--- EXTRACT PROVIDED ---
┌──

What I can tell is that those tests perform a lot of "git clone" operation into temp directories made using the tmpdir and tmpdir_factory fixtures.
The only peculiar thing I can think of about my use case is that I have some fixtures from the "per test" level using "session" level fixtures.

Here's an almost identical copy of the conftest.py:

import os

import git
import pytest

@pytest.fixture(scope="session")
def remote_repo(tmpdir_factory):
    tmpdir = tmpdir_factory.mktemp('repos')
    tmpdir.chdir()
    os.mkdir('remote')

    # Repo init (on master by default)
    repo = git.Repo.init('remote')
    # I simplified/obfuscated a part of the git operation here.
    # lots of repo operation like making commits, creating branch and making tag...
    repo.index.commit('master 1st commit')
    repo.index.commit('master 2nd commit')
    master = repo.heads.master

    master.checkout()
    releases_1_0 = repo.create_head('releases/1.0')
    releases_1_0.checkout()
    repo.index.commit('releases 1.0 1st commit')
    repo.index.commit('releases 1.0 2nd commit')
    repo.create_tag('v1.0.0', message='v1.0.0')

    master.checkout()
    merge_base = repo.merge_base(master, releases_1_0)
    repo.index.merge_tree(releases_1_0, base=merge_base)
    repo.index.commit('1st Merge releases/1.0 into master',
                      parent_commits=(master.commit, releases_1_0.commit))

    master.checkout()
    repo.index.commit('master 3rd commit')
    repo.index.commit('master 4th commit')

    return repo


@pytest.fixture(scope="session")
def _local_repo(remote_repo):
    return remote_repo.clone(os.path.abspath('./local'))


@pytest.fixture()
def local_repo_per_session(_local_repo):
    os.chdir(_local_repo.working_dir)
    return _local_repo


@pytest.fixture()
def local_repo_per_test(tmpdir, remote_repo):
    clone = remote_repo.clone(str(tmpdir.join('./local')))
    os.chdir(clone.working_dir)
    return clone

And then I have tests using local_repo_per_session or local_repo_per_test depending on if the test is only doing reads, or if it will change the repo given by the fixture.

It feels as if the file handler for per-test level fixtures aren't closed properly anymore, but that's only my guess.

└──

--- SHORT EXERCISE 1 ---
In the pytest fixtures post, what tag does the remote_repo fixture create on the releases/1.0 branch?

--- SUPPLIED ENTRIES ---
┌──

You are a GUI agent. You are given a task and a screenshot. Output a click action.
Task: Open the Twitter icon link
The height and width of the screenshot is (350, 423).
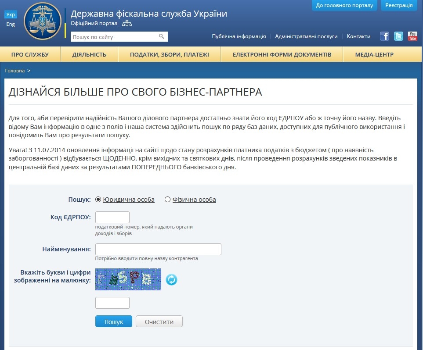pyautogui.click(x=398, y=36)
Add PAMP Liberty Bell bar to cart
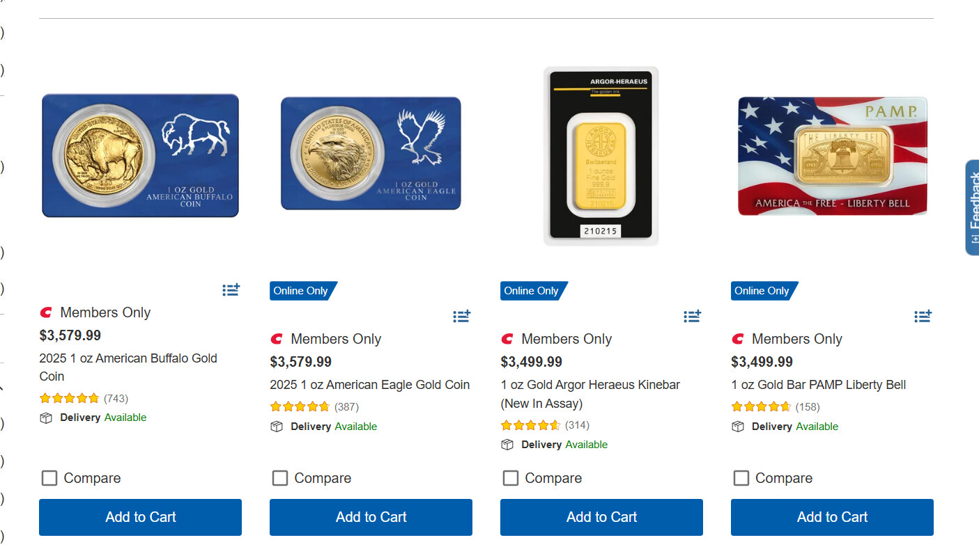Viewport: 979px width, 556px height. click(x=832, y=517)
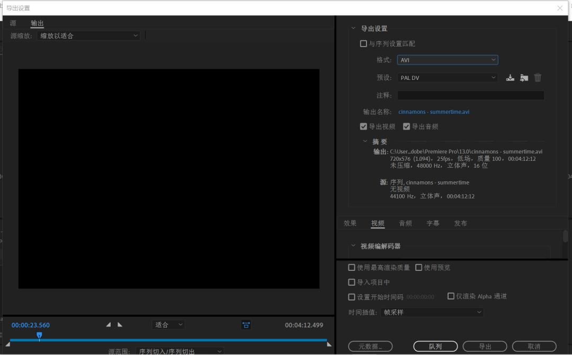This screenshot has width=572, height=355.
Task: Enable 使用最高渲染质量 option
Action: click(352, 267)
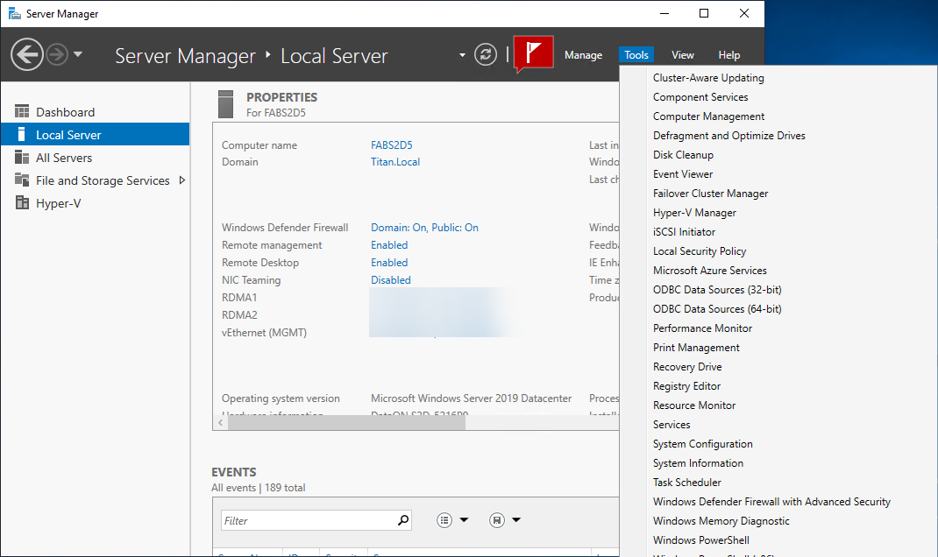Click the Hyper-V sidebar icon

[22, 203]
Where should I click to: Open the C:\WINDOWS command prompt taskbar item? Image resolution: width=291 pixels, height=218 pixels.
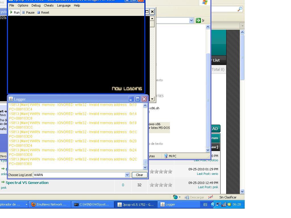[x=92, y=204]
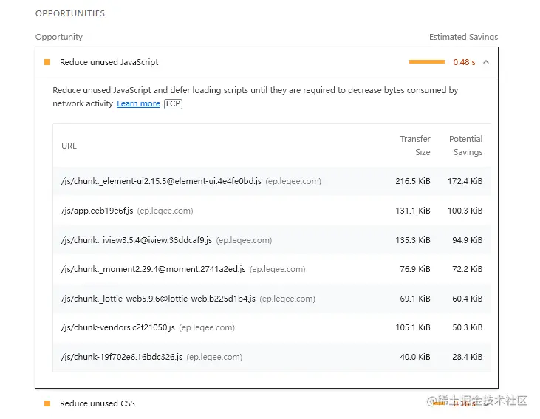Open the iview chunk script URL
The image size is (540, 419).
(x=137, y=240)
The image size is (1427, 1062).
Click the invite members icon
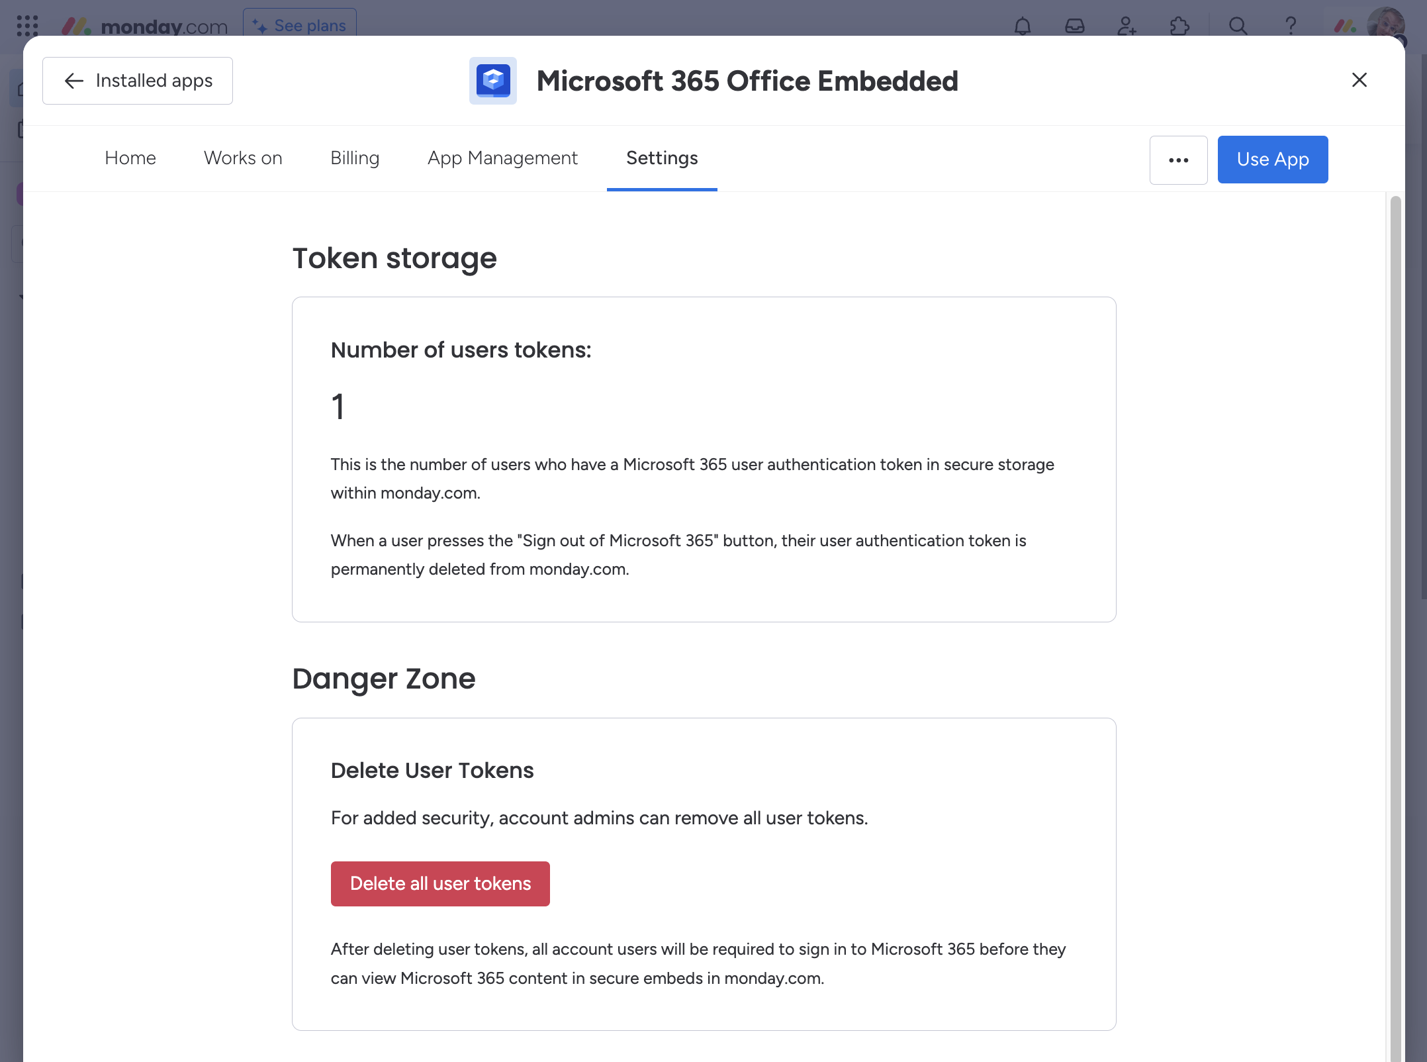(1127, 25)
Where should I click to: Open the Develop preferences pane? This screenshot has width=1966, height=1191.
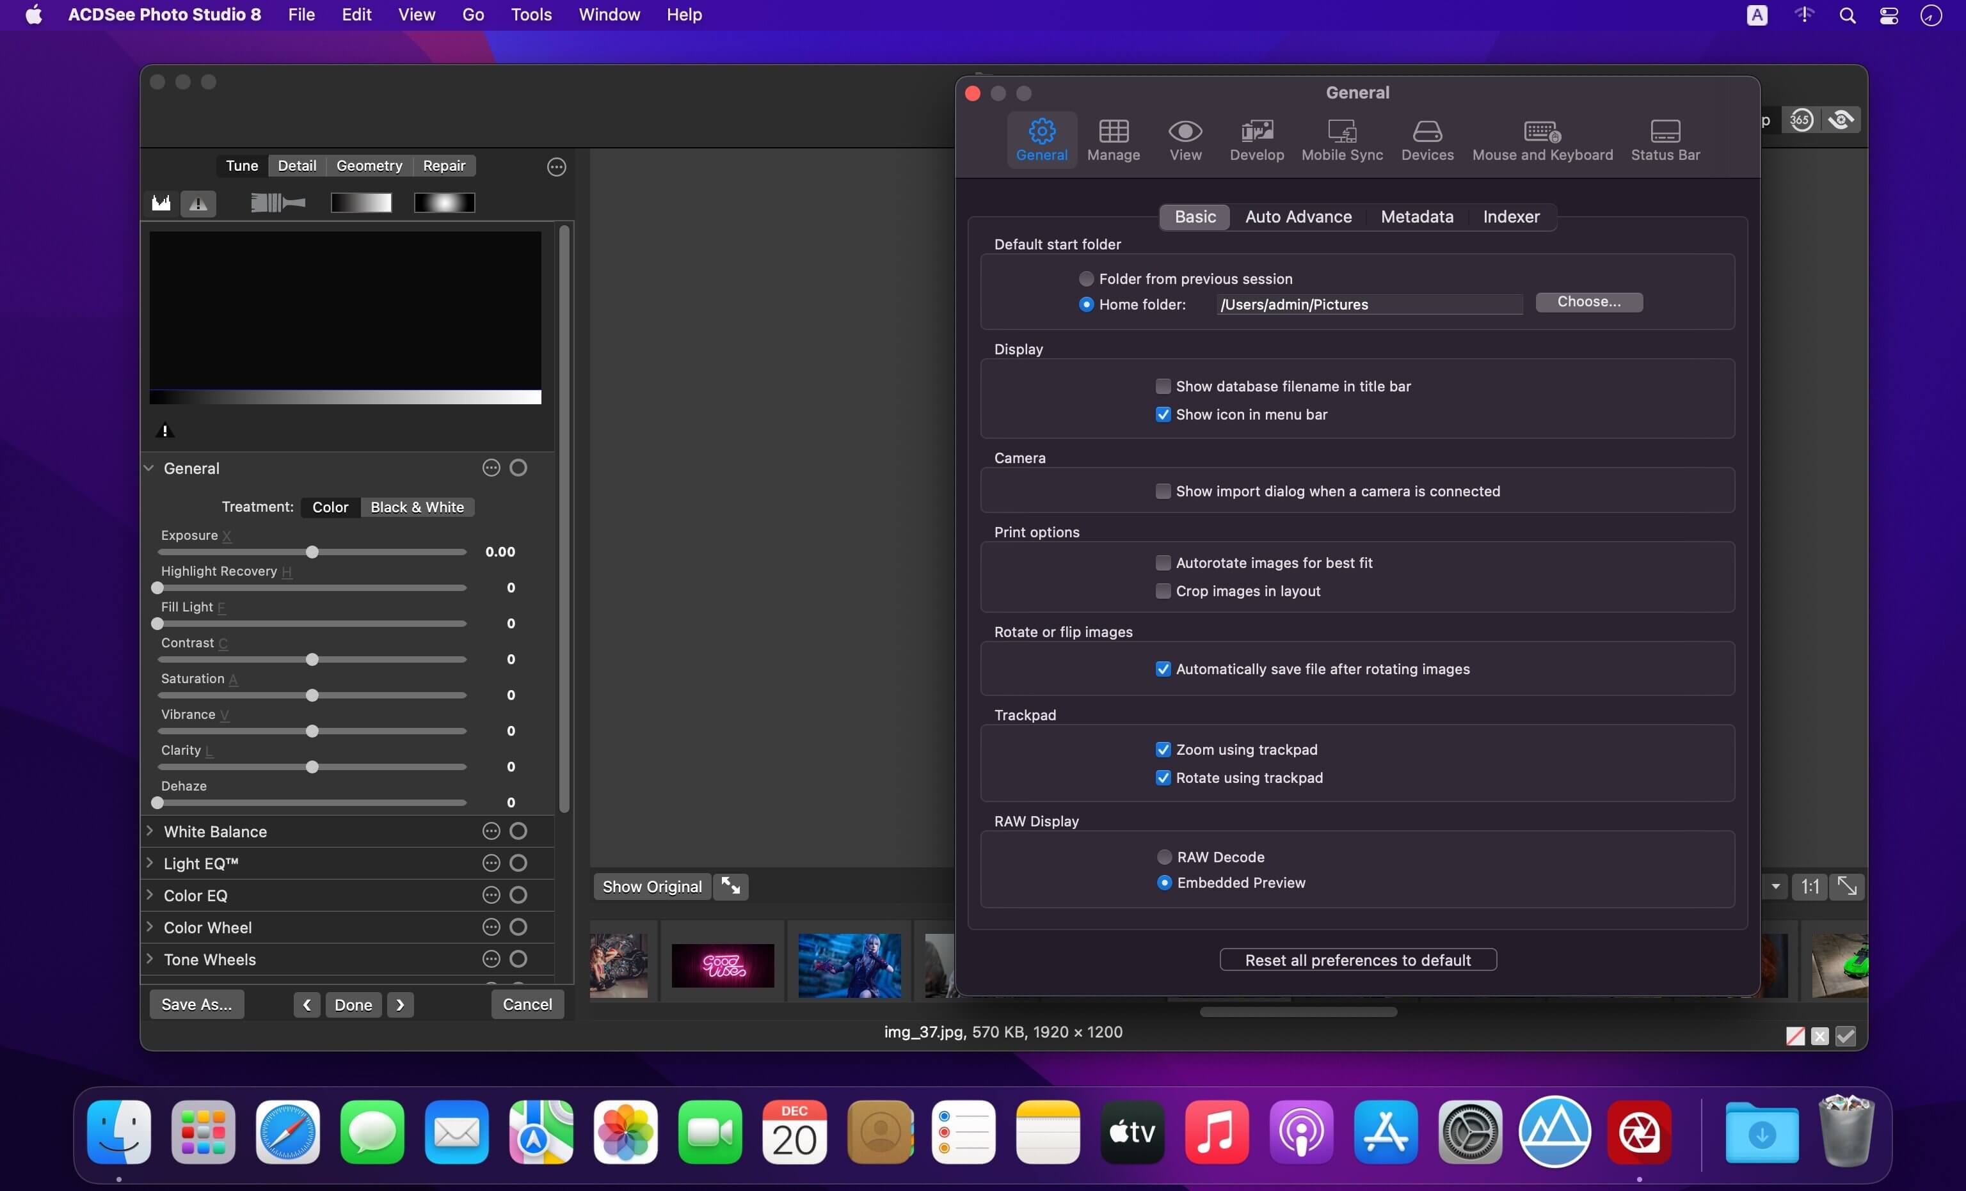pyautogui.click(x=1256, y=140)
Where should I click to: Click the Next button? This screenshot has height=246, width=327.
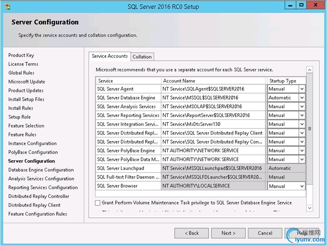[x=228, y=233]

└──

--- SHORT EXERCISE 2 ---
Rewrite the listing above with "Where should I click to" changed to "Where do I need to click to" everywhere and nothing else altered, omitting the pictures.

--- COMPLETE RESPONSE 1 ---
v1.0.0

--- COMPLETE RESPONSE 2 ---
You are a GUI agent. You are given a task and a screenshot. Output a click action.
Task: Open the Twitter icon link
The height and width of the screenshot is (350, 423).
pyautogui.click(x=398, y=36)
Add PAMP Liberty Bell bar to cart
Viewport: 979px width, 556px height. click(x=832, y=517)
This screenshot has width=572, height=355.
Task: Enable 使用最高渲染质量 option
Action: click(352, 267)
Click the Hyper-V sidebar icon

[22, 203]
Where do I need to click to: Open the C:\WINDOWS command prompt taskbar item? Image resolution: width=291 pixels, height=218 pixels.
[x=92, y=204]
Open the iview chunk script URL
The image size is (540, 419).
(x=137, y=240)
The image size is (1427, 1062).
Click the invite members icon
(1127, 25)
Where do I need to click to: Open the Develop preferences pane? This screenshot has width=1966, height=1191.
pyautogui.click(x=1256, y=140)
Where do I need to click to: Click the Next button? This screenshot has height=246, width=327.
[x=228, y=233]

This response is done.